═════ Given records
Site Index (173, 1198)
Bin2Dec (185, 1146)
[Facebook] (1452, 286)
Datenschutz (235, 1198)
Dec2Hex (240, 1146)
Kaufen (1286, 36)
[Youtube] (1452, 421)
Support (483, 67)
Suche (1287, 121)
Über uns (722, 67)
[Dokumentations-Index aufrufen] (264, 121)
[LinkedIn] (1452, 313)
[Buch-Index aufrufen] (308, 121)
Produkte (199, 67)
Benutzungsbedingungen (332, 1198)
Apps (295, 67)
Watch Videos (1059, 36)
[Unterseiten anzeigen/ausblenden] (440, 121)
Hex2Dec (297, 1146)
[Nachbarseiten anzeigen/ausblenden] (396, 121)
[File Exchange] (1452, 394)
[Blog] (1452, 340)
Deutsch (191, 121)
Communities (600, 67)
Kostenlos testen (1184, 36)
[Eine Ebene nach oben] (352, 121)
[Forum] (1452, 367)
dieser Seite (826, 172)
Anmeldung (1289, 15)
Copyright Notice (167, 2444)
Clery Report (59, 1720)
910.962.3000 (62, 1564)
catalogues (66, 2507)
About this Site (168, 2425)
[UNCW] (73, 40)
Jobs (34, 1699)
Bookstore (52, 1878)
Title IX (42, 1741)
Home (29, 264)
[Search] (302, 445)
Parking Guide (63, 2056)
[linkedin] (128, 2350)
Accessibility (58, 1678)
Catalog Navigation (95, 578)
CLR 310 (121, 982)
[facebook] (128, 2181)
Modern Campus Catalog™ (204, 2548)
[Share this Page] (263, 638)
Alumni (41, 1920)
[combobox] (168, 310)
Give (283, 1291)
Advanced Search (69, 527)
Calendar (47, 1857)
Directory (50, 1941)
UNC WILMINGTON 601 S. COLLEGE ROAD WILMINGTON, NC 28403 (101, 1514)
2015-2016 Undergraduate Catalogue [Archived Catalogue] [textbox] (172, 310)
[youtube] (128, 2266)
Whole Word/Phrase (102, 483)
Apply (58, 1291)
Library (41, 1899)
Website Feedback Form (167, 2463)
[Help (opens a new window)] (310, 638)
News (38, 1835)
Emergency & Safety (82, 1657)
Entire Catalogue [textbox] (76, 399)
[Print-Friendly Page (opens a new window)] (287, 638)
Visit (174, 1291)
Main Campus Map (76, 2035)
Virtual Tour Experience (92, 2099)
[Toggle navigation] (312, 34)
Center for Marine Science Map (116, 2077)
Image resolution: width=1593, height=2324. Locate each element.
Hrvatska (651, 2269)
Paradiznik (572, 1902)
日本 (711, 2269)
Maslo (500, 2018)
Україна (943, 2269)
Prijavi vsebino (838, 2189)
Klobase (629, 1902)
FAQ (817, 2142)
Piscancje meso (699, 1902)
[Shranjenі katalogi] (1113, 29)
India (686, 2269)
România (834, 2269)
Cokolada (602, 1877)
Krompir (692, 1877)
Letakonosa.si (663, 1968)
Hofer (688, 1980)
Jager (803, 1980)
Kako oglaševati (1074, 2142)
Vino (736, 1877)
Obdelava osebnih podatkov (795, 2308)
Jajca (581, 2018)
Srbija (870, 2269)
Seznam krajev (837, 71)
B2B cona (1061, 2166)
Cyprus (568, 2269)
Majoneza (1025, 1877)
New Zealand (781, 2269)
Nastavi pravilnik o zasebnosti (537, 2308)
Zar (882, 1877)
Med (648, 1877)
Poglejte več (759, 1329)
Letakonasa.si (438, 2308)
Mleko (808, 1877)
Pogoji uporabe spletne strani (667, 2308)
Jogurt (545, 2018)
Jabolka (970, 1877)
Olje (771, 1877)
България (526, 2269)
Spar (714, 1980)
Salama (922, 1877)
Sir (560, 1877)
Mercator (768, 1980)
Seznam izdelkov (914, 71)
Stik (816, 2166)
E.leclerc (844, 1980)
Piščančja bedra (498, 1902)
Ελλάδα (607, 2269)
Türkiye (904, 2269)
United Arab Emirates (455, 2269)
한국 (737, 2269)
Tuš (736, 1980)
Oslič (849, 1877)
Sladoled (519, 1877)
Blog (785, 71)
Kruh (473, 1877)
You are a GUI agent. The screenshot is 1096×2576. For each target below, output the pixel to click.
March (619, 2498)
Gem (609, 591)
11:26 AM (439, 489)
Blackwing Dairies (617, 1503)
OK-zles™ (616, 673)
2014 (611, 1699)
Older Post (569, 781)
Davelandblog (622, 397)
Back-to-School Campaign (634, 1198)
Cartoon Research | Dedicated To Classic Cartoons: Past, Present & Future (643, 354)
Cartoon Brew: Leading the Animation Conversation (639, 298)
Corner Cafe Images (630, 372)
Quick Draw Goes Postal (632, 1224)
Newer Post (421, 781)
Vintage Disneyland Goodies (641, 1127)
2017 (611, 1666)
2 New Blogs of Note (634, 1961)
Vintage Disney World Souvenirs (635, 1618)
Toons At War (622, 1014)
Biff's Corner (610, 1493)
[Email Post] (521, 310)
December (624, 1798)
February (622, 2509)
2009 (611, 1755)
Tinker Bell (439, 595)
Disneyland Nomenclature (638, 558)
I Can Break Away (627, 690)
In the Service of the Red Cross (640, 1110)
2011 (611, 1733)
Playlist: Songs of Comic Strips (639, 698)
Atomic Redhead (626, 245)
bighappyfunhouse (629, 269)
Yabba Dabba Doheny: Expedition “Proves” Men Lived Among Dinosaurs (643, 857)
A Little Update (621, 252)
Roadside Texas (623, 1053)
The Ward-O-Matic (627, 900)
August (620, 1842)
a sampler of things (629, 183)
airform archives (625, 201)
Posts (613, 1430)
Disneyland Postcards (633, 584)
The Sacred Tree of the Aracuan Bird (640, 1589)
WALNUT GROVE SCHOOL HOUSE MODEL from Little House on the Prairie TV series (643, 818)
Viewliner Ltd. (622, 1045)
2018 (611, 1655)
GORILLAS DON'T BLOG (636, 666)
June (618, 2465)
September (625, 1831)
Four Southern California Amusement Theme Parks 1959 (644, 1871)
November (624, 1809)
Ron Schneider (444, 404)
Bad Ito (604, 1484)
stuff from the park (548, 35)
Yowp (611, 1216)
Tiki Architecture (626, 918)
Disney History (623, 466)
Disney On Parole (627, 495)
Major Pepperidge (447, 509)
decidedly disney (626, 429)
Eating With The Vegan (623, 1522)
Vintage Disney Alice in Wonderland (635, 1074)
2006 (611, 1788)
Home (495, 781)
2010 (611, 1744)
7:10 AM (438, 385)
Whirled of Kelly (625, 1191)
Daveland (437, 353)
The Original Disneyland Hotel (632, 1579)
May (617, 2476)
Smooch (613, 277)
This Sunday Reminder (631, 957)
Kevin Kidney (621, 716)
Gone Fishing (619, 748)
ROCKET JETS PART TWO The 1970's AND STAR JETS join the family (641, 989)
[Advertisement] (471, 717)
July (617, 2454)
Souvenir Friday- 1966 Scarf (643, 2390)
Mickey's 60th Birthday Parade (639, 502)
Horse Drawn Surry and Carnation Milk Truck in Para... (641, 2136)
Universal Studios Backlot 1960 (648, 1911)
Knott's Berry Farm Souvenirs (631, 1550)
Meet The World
══════════
Problem description
Give only the lines from the one holding "News (38, 1835)" through the one holding "Klobase (629, 1902)", each restated exactly as it appears above.

Exercise answer
News (38, 1835)
Emergency & Safety (82, 1657)
Entire Catalogue [textbox] (76, 399)
[Print-Friendly Page (opens a new window)] (287, 638)
Visit (174, 1291)
Main Campus Map (76, 2035)
Virtual Tour Experience (92, 2099)
[Toggle navigation] (312, 34)
Center for Marine Science Map (116, 2077)
Image resolution: width=1593, height=2324. Locate each element.
Hrvatska (651, 2269)
Paradiznik (572, 1902)
日本 (711, 2269)
Maslo (500, 2018)
Україна (943, 2269)
Prijavi vsebino (838, 2189)
Klobase (629, 1902)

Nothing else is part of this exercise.